■ Check your understanding:
- A) Please answer these questions using the text on efficient fine-tuning, one line each, marking your answers (i), (ii), (iii):
(i) About how many parameters does GPT-3 contain?
(ii) In what year was LoRA introduced?
(iii) On which model and dataset does the repo aim to reproduce LoRA's results?
- B) Extend the text on efficient fine-tuning, beginning right after its final sentence about LayoutLM and the FUNSD dataset.

■ Passage for review:
^^^^

This repo aims to explore efficient fine-tuning techniques for deep learning models, focusing on reducing the computational and environmental costs associated with training large-scale models. We emphasize methods like Low-Rank Adaptation (LoRA), VeRA, and Quantization, which aim to enhance the fine-tuning process for foundational models.

Training deep learning models typically requires significant memory and sophisticated infrastructure. As models become increasingly parametrized — for instance, GPT-3 contains approximately 175 billion parameters — the challenge of efficiently training and adapting these models to new tasks grows. Traditional fine-tuning approaches, which re-train all model weights for each new task, are not only resource-intensive but also impractical in terms of storage and computational power requirements.

Introduced in 2021 (LoRA: Low-Rank Adaptation of Large Language Models) by Edward J. Hu and al., LoRA presents a method that requires training only a fraction of a model's weights. This approach significantly reduces the number of weights to train and the storage space needed, while maintaining inference time.

Key Features of LoRA:

• Reduces the number of trainable weights to a fraction of the total weights.
• Saves the base model once and the parallel architecture multiple times to create different models for different tasks.
• Does not increase inference time.
• Simplifies implementation and understanding.
• Applicable to any layer involving large-scale matrix products, such as transformer attention modules and linear layers.

Here is a schematic illustration of the LoRA architecture here to visually explain how LoRA adds new matrices in parallel to existing ones, and how these interact with the intrinsic low-rank structure of the model.

LoRA Architecture

Impressive results on GPT-3 have been showcased in the original paper. We want to reproduce these results on LayoutLM for a Token Classification task on the FUNSD dataset.

^^^^

■ Record extracts:
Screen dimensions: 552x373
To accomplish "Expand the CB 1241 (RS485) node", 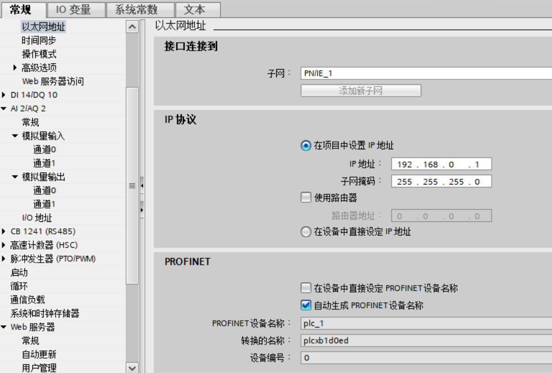I will point(5,232).
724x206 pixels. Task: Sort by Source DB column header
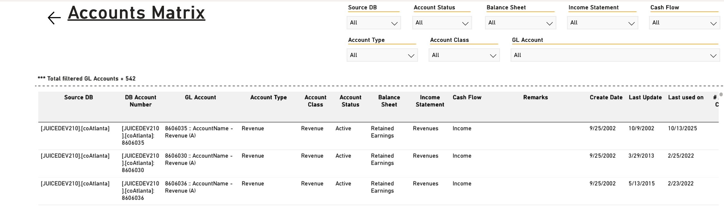tap(78, 98)
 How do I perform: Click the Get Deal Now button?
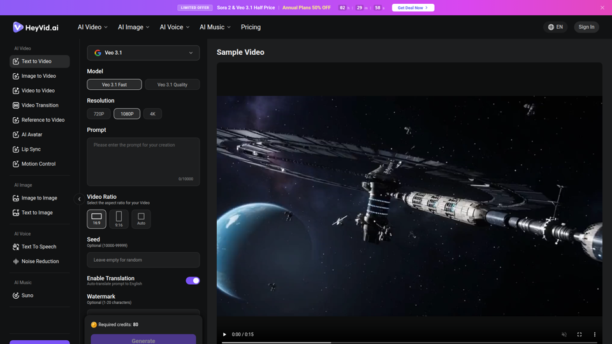click(x=413, y=8)
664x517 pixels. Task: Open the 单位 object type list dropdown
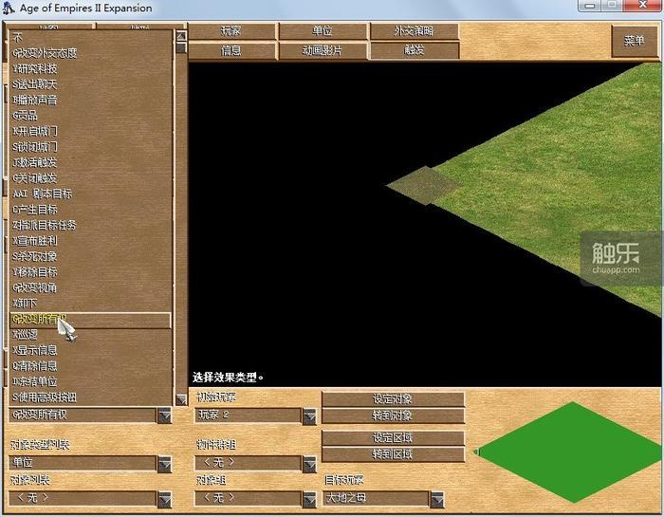(x=165, y=464)
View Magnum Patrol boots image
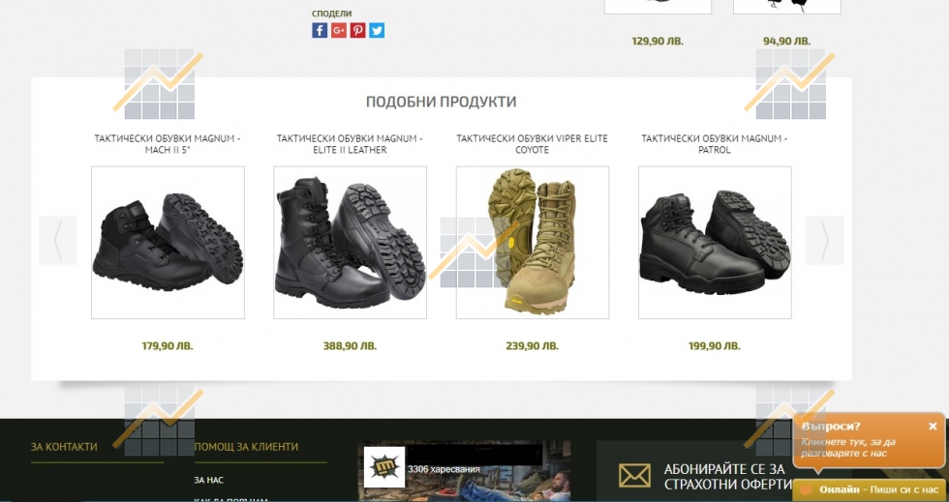Screen dimensions: 949x502 (x=715, y=243)
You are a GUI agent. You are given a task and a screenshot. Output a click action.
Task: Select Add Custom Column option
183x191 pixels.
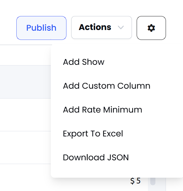[x=107, y=86]
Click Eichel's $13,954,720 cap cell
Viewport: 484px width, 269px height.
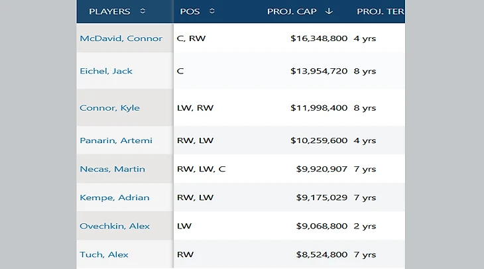(x=319, y=71)
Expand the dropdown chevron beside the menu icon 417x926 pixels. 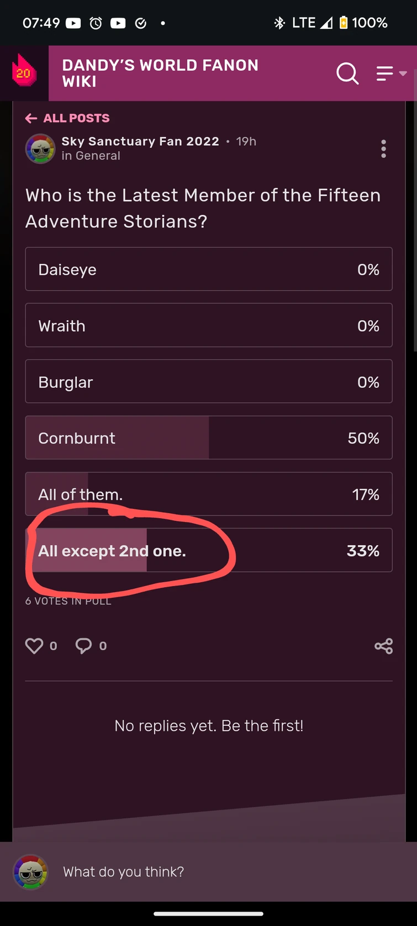click(x=404, y=73)
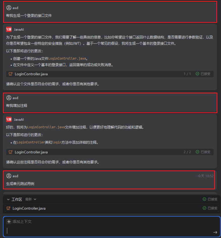The height and width of the screenshot is (238, 221).
Task: Click the plus icon to add context
Action: [9, 221]
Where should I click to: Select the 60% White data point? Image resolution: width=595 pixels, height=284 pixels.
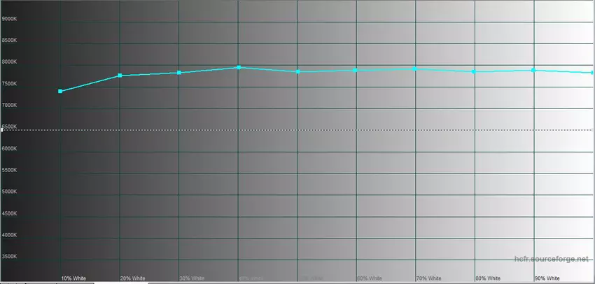[356, 70]
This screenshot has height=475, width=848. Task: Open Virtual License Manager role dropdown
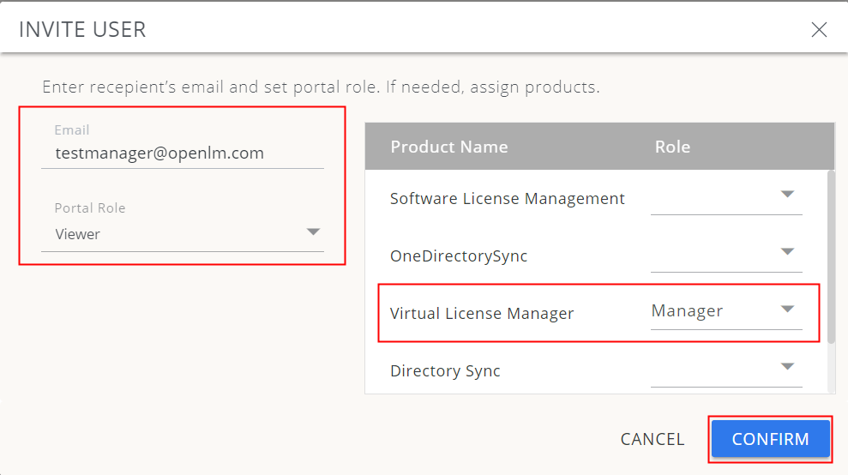click(787, 310)
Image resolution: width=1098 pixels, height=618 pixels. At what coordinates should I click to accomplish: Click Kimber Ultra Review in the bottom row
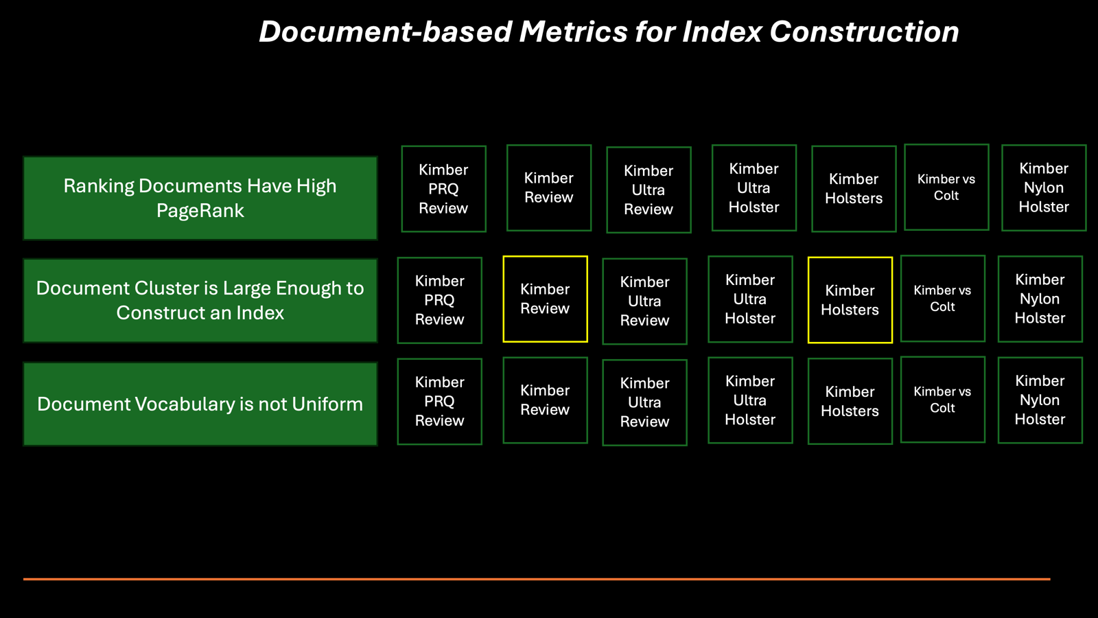tap(645, 402)
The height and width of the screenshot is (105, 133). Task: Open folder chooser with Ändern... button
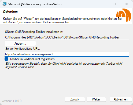click(20, 44)
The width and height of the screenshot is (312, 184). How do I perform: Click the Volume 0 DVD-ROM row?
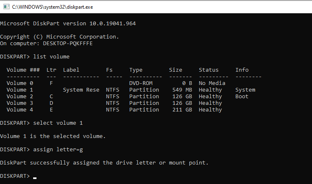pos(19,83)
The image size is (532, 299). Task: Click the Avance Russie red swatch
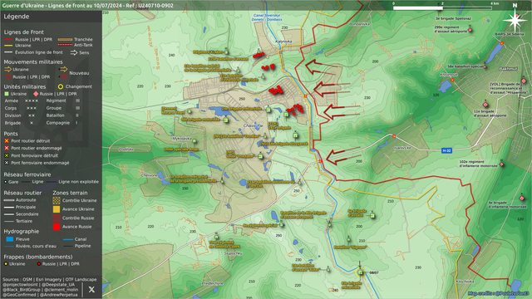pos(57,227)
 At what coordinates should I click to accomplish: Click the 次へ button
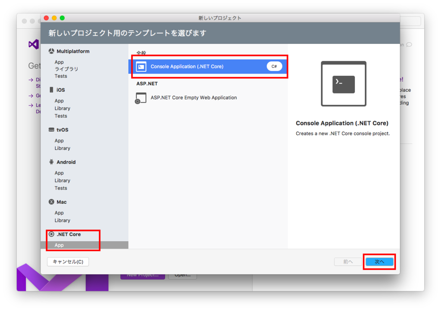[x=379, y=261]
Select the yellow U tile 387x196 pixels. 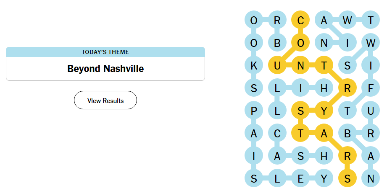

^^^^

■ Results for the exercise:
- A)
(i) Approximately 175 billion.
(ii) 2021.
(iii) LayoutLM, on the FUNSD dataset, for a Token Classification task.

- B)
This study aims to reproduce the impressive results previously showcased for GPT-3, focusing now on LayoutLM applied to the FUNSD dataset. LayoutLM, introduced 2020 (LayoutLM: Pre-training of Text and Layout for Document Image Understanding) by Xu and al., is a model that uniquely integrates text and layout information from scanned document images. Building on the BERT architecture, LayoutLM incorporates two novel input embeddings:

• 2D Position Embedding: Captures the spatial position of elements in document images.
• Image Embedding: Enhances the linguistic representation with visual features.

We utilize the FUNSD dataset, which includes annotated samples of scanned documents. Each document is processed using the LayoutLM tokenizer available from Microsoft's repository on HuggingFace. The model used is LayoutLMForTokenClassification, also sourced from HuggingFace.

Training involves the use of a typical optimizer like AdamW with a learning rate initially set to 2e-5. We employ early stopping based on validation loss to prevent overfitting and ensure optimal performance. Each model configuration is evaluated multiple times (typically 10 to 20 runs) to generate confidence intervals for the reported metrics.

For evaluation, we employ common metrics such as precision, recall, and F1 score, calculated across multiple test splits to ensure the robustness and reproducibility of our results.

We aim to demonstrate that with LoRA, LayoutLM can achieve or even surpass its original performance on token classification tasks while requiring fewer computational resources. Results will be presented comparing the efficiency and effectiveness of various fine-tuning techniques.

Our ablation study, as documented in the accompanying tables, provides a comprehensive view of how Low-Rank Adaptation (LoRA) can be efficiently utilized for fine-tuning models. We also evaluated the impact of varying the rank $r$ and the effect of different matrix multiplication.

Ablation Study

This first table delves into the effect of altering the target matrices and the rank $r$. We can observe that full fine-tuning, which adjusts all model parameters, serves as our benchmark with a training parameter count of 112.818M and an F1 Score of approx. 0.674. The combination of all query, key, value, and output matrices $(W_q, W_k, W_v, W_o)$ with $84K \times r$ trainable parameters shows the most promising result. Particularly, with $r=16$, the fine-tuned model achieved an F1 Score of approx. 0.69, surpassing our full fine-tuning benchmark.

Here, we compared the performance impact of different values of $r$. The F1 Score was the highest at 0.68 ± 0.006 for $r=16$, indicating an optimal balance between efficiency and performance. Notably, increasing $r$ to 32 and 64 did not result in significant performance gains, with scores of 0.666 ± 0.017 and 0.597 ± 0.019, respectively.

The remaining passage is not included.